患者側の人間であれば、また相手が医師であれば、何を言ってもいいというわけではありません。求めるものがあるのは問題ありませんが、対価を提供せずにただ求めるだけの場合は、相手にされないことも考えなければなりません。既に、そうした雰囲気で物を言う患者たちに、医師たちは愛想を尽かしはじめています。

そうしたことも、考えていただきたいと思っています。
風俗>>>>トイレ>水道>>>>命
コメント都筑てんが | URL | 2009-03-13-Fri 11:53 [EDIT]
水道トラブル5000円、トイレのトラブル8000円、んでもって、人の命を救うための心臓マッサージが30分2600円…。

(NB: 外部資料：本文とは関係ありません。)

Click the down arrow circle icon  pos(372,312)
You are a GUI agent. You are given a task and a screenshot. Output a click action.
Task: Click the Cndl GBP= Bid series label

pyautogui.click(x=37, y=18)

風俗の性感マッサージだったら、1時間で数万円とかですよね。(行った事ないですが)

「命よりも大切な物はない」とか言っておきながら、命を救う行為に対する対価があまりにも低いこの国…。

本当に命が大切にされているのでしょうかね?
お返事します
コメント鴛泊愁 | URL | 2009-03-14-Sat 09:31 [EDIT]
< 都筑てんが様 >

最後のご質問ですが、明確に「ノー」なのではないかと疑いたくなります。この国を牛耳る政財界のお偉方などは、その典型ですし。彼らが必要なのは安い労働者だけ。人は歯車の一部、ねじのひとかけらに過ぎず、所詮使い捨てという考えなのでしょう。医療の対価がケチられている最大の理由が、そこにあると思います。

問題は、それを後押ししているのが一般大衆の無意識であること。そうなったとしても、頭のどこかで「医者のせいにでもしておけ」としか考えていない点が、この問題の深い闇だと思っています。